Lines of data
============

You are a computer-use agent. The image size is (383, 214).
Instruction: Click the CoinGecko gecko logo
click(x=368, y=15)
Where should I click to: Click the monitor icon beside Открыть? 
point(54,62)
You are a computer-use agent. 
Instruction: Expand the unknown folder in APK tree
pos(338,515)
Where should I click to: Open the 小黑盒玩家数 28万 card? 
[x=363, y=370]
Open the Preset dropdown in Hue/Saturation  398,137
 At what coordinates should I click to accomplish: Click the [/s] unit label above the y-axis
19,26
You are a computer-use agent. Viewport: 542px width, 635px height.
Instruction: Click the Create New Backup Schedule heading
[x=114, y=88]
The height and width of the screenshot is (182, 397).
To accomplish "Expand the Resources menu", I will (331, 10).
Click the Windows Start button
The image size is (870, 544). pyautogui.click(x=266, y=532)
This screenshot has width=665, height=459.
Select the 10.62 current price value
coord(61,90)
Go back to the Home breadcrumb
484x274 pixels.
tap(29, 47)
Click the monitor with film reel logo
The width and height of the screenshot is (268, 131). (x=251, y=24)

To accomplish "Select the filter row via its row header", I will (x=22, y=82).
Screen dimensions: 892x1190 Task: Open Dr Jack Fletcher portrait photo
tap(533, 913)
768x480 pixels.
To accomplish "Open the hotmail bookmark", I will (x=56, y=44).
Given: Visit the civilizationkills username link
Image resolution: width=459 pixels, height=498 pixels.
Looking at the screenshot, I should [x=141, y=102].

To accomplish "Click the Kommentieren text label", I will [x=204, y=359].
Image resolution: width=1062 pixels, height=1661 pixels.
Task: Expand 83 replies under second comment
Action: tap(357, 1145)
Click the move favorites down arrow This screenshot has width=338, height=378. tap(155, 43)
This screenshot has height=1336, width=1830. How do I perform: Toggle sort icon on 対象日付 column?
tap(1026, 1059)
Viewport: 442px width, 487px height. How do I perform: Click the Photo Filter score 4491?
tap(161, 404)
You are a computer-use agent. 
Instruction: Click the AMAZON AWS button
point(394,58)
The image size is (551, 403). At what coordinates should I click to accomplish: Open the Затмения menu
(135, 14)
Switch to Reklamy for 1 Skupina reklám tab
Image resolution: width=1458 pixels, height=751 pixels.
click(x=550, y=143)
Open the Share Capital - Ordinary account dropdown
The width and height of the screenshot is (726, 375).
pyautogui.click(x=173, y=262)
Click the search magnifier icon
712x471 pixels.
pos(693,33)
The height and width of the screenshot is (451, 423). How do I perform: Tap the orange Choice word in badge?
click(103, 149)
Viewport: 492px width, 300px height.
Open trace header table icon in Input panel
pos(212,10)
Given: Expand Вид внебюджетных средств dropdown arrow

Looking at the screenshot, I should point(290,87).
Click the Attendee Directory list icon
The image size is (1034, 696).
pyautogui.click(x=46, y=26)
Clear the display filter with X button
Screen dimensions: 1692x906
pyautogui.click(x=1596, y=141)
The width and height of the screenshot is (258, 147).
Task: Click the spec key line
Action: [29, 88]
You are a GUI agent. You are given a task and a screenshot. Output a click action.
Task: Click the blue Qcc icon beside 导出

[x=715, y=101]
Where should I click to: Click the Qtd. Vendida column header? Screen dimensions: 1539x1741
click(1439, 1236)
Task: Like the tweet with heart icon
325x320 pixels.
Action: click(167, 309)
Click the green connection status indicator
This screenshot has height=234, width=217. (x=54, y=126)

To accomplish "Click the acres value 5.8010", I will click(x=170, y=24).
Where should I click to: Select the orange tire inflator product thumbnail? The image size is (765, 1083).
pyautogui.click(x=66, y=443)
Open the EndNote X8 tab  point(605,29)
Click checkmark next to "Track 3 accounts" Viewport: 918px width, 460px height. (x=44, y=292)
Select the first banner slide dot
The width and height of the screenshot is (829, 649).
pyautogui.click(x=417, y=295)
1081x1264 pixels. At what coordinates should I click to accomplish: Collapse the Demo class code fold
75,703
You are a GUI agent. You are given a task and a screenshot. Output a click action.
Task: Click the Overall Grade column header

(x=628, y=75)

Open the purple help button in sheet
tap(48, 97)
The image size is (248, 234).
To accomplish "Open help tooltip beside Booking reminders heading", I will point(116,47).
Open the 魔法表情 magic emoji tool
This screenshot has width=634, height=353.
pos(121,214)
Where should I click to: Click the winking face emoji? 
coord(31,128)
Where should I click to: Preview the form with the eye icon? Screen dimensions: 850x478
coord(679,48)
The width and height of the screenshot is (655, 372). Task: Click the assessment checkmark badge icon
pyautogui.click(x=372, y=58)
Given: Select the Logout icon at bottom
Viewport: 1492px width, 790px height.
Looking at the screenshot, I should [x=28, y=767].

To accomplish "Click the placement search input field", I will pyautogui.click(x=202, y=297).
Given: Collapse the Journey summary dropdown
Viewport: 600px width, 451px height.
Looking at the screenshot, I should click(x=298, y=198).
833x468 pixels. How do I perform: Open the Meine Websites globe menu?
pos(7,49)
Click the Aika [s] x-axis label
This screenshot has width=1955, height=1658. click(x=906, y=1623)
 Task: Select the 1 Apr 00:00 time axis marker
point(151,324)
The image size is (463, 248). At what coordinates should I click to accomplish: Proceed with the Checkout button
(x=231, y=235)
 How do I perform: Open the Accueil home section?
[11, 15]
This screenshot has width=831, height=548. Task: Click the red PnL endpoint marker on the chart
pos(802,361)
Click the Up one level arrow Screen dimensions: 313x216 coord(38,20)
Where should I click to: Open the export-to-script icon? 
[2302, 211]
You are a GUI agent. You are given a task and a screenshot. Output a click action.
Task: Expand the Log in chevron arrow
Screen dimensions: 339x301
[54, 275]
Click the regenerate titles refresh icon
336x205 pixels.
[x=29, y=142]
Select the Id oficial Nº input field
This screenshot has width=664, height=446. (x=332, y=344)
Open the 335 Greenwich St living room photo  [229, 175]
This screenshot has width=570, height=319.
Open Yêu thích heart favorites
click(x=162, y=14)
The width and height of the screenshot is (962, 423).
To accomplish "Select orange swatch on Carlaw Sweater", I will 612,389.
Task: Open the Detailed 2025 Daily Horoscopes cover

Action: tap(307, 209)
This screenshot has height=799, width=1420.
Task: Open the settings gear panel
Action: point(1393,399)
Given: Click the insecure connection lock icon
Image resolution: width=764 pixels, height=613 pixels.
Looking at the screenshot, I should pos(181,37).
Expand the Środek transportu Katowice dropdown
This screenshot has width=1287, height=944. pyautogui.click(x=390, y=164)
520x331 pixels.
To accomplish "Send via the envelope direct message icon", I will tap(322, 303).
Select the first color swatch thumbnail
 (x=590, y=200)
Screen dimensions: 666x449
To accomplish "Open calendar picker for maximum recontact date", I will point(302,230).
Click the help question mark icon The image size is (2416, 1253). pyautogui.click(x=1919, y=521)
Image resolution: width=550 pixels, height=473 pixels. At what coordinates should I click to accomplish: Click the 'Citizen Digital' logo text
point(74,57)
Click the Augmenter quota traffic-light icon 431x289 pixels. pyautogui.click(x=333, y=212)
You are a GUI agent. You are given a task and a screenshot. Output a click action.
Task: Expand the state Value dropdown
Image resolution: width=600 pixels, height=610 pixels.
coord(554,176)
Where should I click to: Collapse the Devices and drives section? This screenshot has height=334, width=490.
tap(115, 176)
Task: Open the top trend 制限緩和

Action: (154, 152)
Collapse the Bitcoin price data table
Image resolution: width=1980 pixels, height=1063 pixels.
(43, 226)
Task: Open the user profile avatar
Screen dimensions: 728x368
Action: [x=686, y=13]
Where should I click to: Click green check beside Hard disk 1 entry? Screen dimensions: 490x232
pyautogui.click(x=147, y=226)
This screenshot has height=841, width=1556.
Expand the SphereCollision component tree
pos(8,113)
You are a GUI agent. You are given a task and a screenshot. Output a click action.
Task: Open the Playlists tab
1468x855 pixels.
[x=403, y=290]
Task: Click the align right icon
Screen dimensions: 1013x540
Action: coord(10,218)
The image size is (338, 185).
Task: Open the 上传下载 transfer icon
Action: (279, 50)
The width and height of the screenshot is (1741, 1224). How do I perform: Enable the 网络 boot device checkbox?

============

#### [DESCRIPTION OF THE TASK]
Please edit the rows from the line with "Expand the Środek" up to and including the line with "Click the help" so that "thumbnail" becomes "tile", leaving everything else unchanged, and return only those rows.

#### [COMPLETED EXERCISE]
Expand the Środek transportu Katowice dropdown
This screenshot has width=1287, height=944. pyautogui.click(x=390, y=164)
520x331 pixels.
To accomplish "Send via the envelope direct message icon", I will tap(322, 303).
Select the first color swatch tile
 (x=590, y=200)
Screen dimensions: 666x449
To accomplish "Open calendar picker for maximum recontact date", I will point(302,230).
Click the help question mark icon The image size is (2416, 1253). pyautogui.click(x=1919, y=521)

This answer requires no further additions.